- _DOCUMENT TEXT_:
Blackpool Council let dozens of employees go last year, figures show, costing hundreds of thousands of pounds in redundancy payments.

The Association of Local Authority Chief Executives and Senior Managers said job losses will continue across England because the Government does not see local councils as a priority.

Figures from the Ministry of Housing, Communities and Local Government show 37 exit packages, totalling £620,100 were awarded by Blackpool Council in 2020-21.

The total value of exit packages nationally more than halved from £544 million in 2016-17 to £252 million last year in real terms.

Ian Miller, honorary secretary of the ALACE, said: “The higher spend between 2014 and 2017 reflects that councils were making very significant reductions in their workforce at that time as a result of the Government’s austerity programme which has cut funding for local government since 2010.

“Job cuts will continue because local government has not been a priority for this or previous governments.”

He added that councils aim to protect frontline services, and that workforce reductions slowed in 2020-21 because the focus was on responding to the pandemic.

Since 2014-15, the average cost of exit payments has risen by 31% for senior employees – when adjusted for inflation – and 15% for those below this level.

Mr Miller said costs for older employees tend to be higher as the local government pension scheme requires immediate payment of pension rights where someone over 55 is made redundant, or let go to make the council run more efficiently. The figures were published as part of the Government’s research into ending “excessively high”

exit payments in the public sector.

- _BRIEF_: Continue the news article on Blackpool Council's redundancy payments from its last sentence.

- _RECORDS SUPPLIED_:
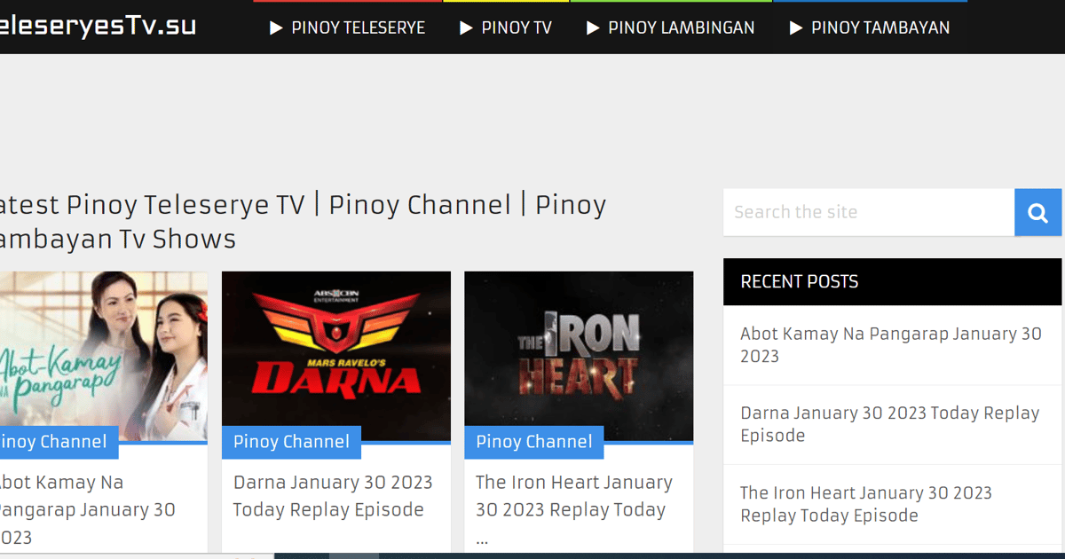
Task: Click the play icon next to PINOY TV
Action: coord(465,28)
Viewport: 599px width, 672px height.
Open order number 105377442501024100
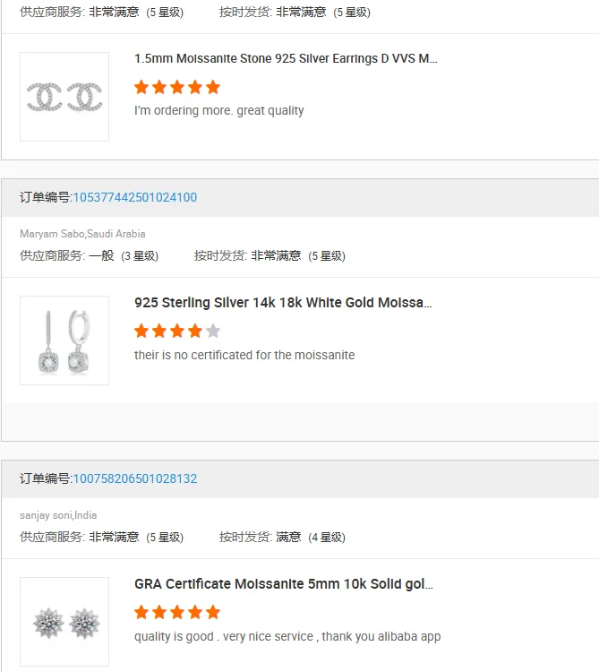(x=134, y=197)
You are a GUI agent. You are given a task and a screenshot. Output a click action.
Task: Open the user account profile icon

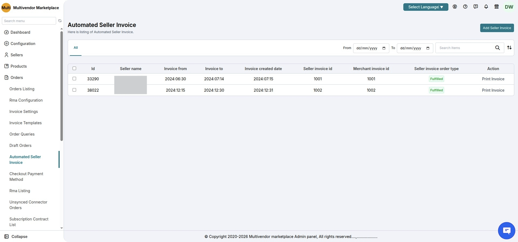pyautogui.click(x=455, y=7)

- _EXPECTED ANSWER_:
Legislation passed last year – which capped payments at £95,000 – was revoked in February after the Government admitted it may have had “unintended consequences” for the lowest paid workers.

Mr Miller said the figures show there is no need for a cap when the average exit payment is just £26,703.

The average cost of all exit packages in Blackpool last year was much lower, at £16,759 – up from £9,662 in 2019-20.

The Local Government Association said its survey of local authorities council restructures tend to be focused on removing senior posts, which means older, longer-serving and higher paid staff are often the ones affected – and these workers are also more likely to volunteer for redundancy.”

An LGA spokesman said: “Councils are required to ensure termination payments are fair, proportionate, lawful and provide value for money for the taxpayer.”

The MHCLG said councils are best placed to make decisions, but that the Government is still committed to tackling excessive exit payments.

An MHCLG spokeswoman added: “Severance pay is the responsibility of individual councils and we urge them to ensure that payments reflect value for money to the taxpayers who fund them.”